In her tour de force, Williams effectively plays three parts. In addition to this publicly flirtatious Marilyn, there’s the insecure diva who wreaks havoc on the set of “The Prince and the Showgirl’’ in 1956 England — enraging her haughty director and co-star, acting legend Sir Laurence Olivier (a hilarious Kenneth Branagh).

When her frustrated new husband, playwright Arthur Miller (Dougray Scott) abruptly leaves on a visit to the United States, Marilyn — perennially late and often forgetting lines in a fog of pills and booze — stops showing up for work altogether.

Olivier sends his third assistant director, 23-year-old Colin Clark (Eddie Redmayne), to check up on her.
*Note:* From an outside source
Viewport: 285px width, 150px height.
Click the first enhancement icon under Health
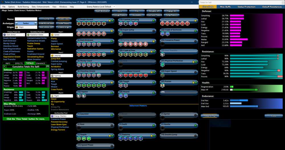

According to a disputed 2000 memoir by Clark — son of the famed art historian Sir Kenneth Clark (TV’s “Civilisation’’), a longtime friend of Olivier and his wife, Vivien Leigh (Julia Ormond) — on which the film is partly based, this led to a daylong outing together, and two nights spent (chastely) in her bed.

Even if you don’t buy this as true — I don’t — these scenes are the most charming in the film. At one point, Marilyn, then 30, talks Colin into skinny-dipping with her in the Thames, remarking, “This is the first time I’ve ever kissed anybody younger than me.’’ There is also a visit to Colin’ s school, Eton, as well as the Windsor Castle tour conducted for the wide-eyed Marilyn by the royal librarian (Derek Jacobi), who happens to be Colin’s godfather.

Following this escapade, Colin is warned to stay away from Marilyn by her business partner Milton Greene (Dominic Cooper), a pill-dispensing former lover whose life savings are tied up in “The Prince and the Showgirl,’’ the first film from Marilyn Monroe Productions.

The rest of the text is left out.